# [Work instruction]
Only a number is wanted: how many lines in these records contain the word "each"?

*** Provided data ***

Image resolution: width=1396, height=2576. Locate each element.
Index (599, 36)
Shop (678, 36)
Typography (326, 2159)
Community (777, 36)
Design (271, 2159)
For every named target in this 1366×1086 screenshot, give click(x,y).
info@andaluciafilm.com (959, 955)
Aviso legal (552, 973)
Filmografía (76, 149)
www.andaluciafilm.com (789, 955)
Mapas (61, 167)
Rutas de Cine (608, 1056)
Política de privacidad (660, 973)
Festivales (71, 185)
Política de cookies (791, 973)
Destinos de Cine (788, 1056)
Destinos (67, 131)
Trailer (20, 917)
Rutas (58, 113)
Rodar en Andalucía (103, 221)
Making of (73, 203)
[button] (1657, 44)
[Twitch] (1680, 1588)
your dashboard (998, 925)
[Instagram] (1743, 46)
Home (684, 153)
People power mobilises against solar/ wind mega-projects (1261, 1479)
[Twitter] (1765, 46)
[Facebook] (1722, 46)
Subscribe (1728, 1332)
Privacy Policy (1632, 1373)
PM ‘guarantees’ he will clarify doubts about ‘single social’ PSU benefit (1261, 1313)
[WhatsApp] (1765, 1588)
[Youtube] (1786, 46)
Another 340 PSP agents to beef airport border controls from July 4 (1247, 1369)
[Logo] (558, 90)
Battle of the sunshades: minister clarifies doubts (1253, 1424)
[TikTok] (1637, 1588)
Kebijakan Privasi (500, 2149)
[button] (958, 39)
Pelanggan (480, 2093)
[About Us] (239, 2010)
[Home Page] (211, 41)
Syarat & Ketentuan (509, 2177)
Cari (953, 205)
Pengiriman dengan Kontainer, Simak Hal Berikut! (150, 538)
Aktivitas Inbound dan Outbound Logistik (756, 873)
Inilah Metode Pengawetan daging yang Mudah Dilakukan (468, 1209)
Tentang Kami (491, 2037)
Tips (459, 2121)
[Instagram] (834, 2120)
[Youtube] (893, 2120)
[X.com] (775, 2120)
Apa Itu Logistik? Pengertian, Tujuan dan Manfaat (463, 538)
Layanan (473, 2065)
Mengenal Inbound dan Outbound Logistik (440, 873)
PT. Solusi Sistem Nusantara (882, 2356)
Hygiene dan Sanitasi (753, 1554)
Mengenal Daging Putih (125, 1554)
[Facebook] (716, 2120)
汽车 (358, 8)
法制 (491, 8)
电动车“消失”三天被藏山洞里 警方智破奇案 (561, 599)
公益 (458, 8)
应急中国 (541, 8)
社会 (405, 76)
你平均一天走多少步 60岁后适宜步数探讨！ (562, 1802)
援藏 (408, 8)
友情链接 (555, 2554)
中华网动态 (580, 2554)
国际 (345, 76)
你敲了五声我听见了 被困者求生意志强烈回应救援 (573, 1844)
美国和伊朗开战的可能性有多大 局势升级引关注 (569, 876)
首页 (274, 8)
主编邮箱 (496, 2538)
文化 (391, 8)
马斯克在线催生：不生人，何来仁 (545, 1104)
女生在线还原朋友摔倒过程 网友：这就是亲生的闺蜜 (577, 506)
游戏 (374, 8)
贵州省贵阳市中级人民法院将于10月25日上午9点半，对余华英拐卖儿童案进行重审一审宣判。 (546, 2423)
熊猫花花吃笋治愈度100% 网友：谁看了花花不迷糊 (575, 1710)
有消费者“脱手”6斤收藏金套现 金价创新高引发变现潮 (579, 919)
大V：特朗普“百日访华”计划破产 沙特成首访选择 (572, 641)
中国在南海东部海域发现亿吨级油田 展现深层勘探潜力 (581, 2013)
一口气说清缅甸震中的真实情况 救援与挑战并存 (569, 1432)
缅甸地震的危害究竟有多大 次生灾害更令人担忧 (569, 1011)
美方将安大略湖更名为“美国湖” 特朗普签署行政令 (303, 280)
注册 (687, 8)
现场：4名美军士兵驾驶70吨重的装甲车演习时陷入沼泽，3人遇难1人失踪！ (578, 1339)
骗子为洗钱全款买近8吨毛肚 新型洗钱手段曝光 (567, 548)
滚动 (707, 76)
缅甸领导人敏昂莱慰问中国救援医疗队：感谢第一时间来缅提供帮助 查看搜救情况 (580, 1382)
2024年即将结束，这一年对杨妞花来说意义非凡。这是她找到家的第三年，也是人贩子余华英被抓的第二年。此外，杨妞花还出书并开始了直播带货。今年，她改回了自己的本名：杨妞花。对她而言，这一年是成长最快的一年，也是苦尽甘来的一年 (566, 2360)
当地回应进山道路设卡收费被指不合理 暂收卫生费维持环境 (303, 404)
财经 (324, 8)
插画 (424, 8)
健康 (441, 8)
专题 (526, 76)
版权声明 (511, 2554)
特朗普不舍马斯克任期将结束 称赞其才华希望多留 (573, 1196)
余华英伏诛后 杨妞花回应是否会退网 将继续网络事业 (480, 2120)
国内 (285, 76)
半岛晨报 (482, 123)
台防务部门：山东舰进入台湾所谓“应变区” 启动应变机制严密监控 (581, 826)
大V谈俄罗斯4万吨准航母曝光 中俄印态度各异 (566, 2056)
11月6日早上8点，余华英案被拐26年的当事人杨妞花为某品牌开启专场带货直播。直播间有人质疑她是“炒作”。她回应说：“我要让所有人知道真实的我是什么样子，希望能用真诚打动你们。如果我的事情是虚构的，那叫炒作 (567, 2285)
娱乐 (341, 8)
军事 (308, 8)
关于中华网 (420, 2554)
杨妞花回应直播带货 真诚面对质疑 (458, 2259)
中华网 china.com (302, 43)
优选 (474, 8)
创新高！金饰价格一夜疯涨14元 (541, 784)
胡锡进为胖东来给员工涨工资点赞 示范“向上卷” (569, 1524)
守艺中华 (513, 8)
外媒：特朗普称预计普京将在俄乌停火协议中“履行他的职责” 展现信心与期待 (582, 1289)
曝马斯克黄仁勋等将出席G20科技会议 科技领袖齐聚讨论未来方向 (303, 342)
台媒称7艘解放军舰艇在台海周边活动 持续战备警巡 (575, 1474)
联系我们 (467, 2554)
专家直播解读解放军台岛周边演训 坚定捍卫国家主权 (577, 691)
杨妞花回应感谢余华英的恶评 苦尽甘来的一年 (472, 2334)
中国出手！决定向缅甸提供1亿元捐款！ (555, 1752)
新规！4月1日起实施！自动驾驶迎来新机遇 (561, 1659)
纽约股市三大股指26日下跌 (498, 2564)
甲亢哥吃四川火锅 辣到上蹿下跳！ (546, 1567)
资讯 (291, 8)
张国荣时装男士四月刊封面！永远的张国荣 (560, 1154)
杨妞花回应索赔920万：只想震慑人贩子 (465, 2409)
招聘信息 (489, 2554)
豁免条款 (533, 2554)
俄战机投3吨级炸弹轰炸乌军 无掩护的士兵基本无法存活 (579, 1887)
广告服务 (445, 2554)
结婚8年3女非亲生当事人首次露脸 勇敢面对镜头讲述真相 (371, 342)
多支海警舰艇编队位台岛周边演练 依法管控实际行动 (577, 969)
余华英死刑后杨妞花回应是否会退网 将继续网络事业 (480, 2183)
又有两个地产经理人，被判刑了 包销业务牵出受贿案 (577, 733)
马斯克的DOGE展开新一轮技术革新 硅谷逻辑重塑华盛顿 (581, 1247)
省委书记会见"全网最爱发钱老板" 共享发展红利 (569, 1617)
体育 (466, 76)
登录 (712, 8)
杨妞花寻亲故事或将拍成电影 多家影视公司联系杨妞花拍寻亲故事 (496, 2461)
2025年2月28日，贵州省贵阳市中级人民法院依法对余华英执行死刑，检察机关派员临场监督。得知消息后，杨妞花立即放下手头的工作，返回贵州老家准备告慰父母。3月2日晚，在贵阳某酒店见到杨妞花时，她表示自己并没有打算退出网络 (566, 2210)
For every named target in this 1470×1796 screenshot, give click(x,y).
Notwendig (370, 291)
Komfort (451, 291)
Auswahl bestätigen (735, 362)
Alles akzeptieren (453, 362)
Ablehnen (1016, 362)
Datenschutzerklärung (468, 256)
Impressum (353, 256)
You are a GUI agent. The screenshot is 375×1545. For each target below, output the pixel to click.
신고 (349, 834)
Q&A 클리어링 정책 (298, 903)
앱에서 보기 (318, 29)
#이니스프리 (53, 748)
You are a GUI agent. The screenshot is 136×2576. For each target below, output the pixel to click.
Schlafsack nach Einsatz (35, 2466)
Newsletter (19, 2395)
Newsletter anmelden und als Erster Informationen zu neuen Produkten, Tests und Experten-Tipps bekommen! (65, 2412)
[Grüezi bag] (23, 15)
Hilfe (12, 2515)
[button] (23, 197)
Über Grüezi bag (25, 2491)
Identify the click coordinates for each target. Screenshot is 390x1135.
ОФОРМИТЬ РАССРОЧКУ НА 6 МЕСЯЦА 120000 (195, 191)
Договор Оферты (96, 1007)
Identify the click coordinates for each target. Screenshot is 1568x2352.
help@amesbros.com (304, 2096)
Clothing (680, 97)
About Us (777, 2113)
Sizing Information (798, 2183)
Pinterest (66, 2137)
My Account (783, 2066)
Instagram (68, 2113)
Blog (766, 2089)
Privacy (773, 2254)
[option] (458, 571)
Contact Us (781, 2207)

*** End of Provided data ***

# [Written response]
5